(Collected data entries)
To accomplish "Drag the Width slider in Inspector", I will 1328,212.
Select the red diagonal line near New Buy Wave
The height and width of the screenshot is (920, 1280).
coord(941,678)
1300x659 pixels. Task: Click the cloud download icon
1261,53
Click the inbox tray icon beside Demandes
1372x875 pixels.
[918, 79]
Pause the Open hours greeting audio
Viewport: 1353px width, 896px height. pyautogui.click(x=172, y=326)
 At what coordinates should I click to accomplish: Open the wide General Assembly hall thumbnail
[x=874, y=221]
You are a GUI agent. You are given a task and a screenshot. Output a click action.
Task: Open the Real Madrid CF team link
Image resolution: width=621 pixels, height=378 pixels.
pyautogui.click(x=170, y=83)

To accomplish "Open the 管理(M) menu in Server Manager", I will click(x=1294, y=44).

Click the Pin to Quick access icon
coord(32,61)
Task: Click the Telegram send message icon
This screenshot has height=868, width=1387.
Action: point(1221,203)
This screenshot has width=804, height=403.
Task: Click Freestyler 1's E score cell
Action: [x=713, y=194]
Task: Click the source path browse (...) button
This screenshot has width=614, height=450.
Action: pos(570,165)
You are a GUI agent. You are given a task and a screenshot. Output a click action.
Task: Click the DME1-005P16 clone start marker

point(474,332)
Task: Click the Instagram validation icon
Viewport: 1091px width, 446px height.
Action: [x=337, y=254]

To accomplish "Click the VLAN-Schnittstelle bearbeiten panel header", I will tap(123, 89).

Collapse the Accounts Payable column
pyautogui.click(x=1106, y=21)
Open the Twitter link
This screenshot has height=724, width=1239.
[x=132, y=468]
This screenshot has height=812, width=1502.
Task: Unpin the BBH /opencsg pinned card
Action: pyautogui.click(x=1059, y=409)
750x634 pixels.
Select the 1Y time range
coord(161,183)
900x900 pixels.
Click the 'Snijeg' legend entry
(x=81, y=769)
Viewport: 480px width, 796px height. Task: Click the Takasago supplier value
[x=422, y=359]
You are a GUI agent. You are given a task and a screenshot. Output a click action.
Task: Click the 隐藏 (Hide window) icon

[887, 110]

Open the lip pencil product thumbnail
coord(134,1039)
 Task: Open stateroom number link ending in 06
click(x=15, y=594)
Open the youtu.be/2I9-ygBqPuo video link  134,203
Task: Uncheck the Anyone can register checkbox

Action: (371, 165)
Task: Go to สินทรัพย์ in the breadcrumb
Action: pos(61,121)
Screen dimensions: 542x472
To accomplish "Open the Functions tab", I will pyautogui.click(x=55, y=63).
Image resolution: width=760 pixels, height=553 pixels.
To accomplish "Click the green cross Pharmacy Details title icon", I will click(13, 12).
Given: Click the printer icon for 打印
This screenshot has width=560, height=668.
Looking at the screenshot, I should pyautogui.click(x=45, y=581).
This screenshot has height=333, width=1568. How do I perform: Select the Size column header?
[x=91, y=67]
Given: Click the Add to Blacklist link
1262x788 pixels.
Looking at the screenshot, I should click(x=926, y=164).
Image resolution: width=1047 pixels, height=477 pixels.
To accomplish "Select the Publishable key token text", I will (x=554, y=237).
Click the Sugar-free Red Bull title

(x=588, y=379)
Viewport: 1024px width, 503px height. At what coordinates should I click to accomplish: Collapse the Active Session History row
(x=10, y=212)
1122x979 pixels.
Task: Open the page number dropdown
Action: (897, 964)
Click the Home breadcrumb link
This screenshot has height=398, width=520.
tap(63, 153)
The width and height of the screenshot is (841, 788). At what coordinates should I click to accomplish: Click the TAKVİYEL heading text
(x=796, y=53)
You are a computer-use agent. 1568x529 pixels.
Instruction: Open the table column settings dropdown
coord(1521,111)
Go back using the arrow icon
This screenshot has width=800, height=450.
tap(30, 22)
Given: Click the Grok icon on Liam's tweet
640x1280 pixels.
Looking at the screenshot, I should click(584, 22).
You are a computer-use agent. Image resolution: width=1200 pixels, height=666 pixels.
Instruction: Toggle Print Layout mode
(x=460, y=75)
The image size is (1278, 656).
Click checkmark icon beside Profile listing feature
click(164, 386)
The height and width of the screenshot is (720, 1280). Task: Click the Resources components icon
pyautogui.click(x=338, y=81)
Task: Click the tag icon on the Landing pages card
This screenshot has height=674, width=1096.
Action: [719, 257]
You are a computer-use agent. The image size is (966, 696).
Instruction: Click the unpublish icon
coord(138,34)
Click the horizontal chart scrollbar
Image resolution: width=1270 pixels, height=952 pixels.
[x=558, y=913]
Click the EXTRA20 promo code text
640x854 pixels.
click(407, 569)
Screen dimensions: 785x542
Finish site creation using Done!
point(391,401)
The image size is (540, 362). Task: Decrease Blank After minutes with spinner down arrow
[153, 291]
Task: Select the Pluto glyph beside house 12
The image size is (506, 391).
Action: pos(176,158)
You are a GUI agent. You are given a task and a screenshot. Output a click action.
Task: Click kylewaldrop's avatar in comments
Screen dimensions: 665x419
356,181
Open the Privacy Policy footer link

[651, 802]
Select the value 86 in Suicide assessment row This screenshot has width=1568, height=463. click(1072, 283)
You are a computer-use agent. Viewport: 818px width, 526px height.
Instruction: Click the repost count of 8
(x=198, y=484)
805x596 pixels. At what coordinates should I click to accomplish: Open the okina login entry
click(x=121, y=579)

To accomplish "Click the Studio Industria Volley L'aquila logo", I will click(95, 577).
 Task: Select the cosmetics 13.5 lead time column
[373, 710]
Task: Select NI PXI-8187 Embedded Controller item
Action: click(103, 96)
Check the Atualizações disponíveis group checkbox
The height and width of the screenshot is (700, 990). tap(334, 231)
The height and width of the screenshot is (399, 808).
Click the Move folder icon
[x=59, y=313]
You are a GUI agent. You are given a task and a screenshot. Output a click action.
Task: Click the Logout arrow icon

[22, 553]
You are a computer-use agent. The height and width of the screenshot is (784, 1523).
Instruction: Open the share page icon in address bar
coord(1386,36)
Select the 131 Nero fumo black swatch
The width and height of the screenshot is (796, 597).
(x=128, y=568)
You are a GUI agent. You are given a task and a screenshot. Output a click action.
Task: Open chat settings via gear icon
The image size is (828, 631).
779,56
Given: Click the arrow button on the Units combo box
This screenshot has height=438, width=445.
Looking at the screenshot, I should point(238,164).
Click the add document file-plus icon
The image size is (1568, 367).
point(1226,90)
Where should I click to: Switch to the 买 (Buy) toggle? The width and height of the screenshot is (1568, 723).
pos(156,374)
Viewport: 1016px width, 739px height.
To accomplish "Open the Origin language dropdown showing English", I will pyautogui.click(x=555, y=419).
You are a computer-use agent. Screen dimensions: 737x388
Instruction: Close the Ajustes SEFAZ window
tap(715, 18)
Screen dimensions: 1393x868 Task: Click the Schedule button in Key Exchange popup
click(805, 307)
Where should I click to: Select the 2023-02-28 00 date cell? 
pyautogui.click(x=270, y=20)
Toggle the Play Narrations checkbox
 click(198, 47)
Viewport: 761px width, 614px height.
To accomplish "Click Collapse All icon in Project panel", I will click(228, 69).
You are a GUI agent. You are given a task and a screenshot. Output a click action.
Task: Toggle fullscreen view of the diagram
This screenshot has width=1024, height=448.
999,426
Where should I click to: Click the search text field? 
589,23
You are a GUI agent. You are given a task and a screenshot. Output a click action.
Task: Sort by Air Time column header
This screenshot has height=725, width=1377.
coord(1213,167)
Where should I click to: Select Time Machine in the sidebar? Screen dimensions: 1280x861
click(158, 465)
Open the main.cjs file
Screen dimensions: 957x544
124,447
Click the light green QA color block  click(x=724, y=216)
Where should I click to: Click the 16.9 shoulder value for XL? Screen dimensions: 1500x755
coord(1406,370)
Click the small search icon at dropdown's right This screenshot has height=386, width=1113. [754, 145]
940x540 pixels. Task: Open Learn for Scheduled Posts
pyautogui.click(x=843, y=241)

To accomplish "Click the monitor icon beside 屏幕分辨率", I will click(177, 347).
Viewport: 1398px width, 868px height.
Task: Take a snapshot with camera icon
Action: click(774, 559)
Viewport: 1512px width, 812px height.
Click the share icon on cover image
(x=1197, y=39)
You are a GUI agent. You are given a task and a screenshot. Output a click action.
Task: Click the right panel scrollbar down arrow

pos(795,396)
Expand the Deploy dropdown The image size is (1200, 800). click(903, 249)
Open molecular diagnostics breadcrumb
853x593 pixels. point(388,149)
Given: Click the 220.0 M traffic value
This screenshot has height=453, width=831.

#### [Task prompt]
Counting only lines that hold "green", state how many appear in the records, and give nothing but the number.

#### [Written reply]
2